● TASK DIRECTIONS: Restate word for word the line containing "Task: Switch to the Getting started tab" and every following line in the material below, up to and including the last one.

Start of DATA IN THIS EXERCISE

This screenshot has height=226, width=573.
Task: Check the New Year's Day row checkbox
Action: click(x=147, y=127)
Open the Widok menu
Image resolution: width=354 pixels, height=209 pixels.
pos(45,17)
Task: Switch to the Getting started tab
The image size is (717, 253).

End of DATA IN THIS EXERCISE

● TASK OUTPUT:
Task: Switch to the Getting started tab
The image size is (717, 253).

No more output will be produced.